_TASK TO CARRY OUT_
Up to and including the final line, retype each line of the records below, starting with the one that contains "Dierenartsenpraktijk (426, 1189)".

(Dataset entries)
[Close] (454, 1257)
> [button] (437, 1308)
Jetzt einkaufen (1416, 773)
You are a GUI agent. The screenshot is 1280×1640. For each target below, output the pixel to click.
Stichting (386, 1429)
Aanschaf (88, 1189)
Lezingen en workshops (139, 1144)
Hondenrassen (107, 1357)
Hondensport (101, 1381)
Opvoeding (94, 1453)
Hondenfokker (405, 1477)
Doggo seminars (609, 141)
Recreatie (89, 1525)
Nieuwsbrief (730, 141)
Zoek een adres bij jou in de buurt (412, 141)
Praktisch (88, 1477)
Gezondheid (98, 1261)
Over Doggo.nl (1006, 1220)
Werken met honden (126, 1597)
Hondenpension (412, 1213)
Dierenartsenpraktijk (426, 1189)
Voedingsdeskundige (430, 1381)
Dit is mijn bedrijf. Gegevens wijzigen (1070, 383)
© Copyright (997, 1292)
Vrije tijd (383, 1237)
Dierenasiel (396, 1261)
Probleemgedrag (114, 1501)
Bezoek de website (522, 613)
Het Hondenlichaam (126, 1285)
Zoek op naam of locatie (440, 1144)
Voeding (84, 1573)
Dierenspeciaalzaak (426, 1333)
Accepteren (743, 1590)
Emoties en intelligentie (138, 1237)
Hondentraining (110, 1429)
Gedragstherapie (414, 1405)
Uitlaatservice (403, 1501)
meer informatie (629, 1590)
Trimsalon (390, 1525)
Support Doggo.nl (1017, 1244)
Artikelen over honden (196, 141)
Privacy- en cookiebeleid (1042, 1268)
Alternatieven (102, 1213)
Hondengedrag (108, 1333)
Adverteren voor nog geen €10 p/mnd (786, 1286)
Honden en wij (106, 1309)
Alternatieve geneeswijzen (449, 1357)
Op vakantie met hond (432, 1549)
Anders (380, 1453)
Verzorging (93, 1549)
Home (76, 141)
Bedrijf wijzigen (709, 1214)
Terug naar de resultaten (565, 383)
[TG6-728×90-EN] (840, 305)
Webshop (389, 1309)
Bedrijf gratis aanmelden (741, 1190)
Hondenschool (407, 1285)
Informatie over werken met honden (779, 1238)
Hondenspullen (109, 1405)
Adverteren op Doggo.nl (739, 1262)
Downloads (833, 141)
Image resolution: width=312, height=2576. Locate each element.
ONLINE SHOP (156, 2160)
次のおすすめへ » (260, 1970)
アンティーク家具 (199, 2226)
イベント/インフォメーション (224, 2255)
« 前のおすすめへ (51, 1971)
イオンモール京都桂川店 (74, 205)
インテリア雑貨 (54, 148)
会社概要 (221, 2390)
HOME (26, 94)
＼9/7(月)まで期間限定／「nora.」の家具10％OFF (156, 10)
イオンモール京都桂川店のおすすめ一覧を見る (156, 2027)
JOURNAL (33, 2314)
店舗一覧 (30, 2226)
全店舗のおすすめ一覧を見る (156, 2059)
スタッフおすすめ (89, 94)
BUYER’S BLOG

_COMPLETED TASK_
Dierenartsenpraktijk (426, 1189)
Voedingsdeskundige (430, 1381)
Dit is mijn bedrijf. Gegevens wijzigen (1070, 383)
© Copyright (997, 1292)
Vrije tijd (383, 1237)
Dierenasiel (396, 1261)
Probleemgedrag (114, 1501)
Bezoek de website (522, 613)
Het Hondenlichaam (126, 1285)
Zoek op naam of locatie (440, 1144)
Voeding (84, 1573)
Dierenspeciaalzaak (426, 1333)
Accepteren (743, 1590)
Emoties en intelligentie (138, 1237)
Hondentraining (110, 1429)
Gedragstherapie (414, 1405)
Uitlaatservice (403, 1501)
meer informatie (629, 1590)
Trimsalon (390, 1525)
Support Doggo.nl (1017, 1244)
Artikelen over honden (196, 141)
Privacy- en cookiebeleid (1042, 1268)
Alternatieven (102, 1213)
Hondengedrag (108, 1333)
Adverteren voor nog geen €10 p/mnd (786, 1286)
Honden en wij (106, 1309)
Alternatieve geneeswijzen (449, 1357)
Op vakantie met hond (432, 1549)
Anders (380, 1453)
Verzorging (93, 1549)
Home (76, 141)
Bedrijf wijzigen (709, 1214)
Terug naar de resultaten (565, 383)
[TG6-728×90-EN] (840, 305)
Webshop (389, 1309)
Bedrijf gratis aanmelden (741, 1190)
Hondenschool (407, 1285)
Informatie over werken met honden (779, 1238)
Hondenspullen (109, 1405)
Adverteren op Doggo.nl (739, 1262)
Downloads (833, 141)
Image resolution: width=312, height=2576. Locate each element.
ONLINE SHOP (156, 2160)
次のおすすめへ » (260, 1970)
アンティーク家具 (199, 2226)
イベント/インフォメーション (224, 2255)
« 前のおすすめへ (51, 1971)
イオンモール京都桂川店 (74, 205)
インテリア雑貨 (54, 148)
会社概要 (221, 2390)
HOME (26, 94)
＼9/7(月)まで期間限定／「nora.」の家具10％OFF (156, 10)
イオンモール京都桂川店のおすすめ一覧を見る (156, 2027)
JOURNAL (33, 2314)
店舗一覧 (30, 2226)
全店舗のおすすめ一覧を見る (156, 2059)
スタッフおすすめ (89, 94)
BUYER’S BLOG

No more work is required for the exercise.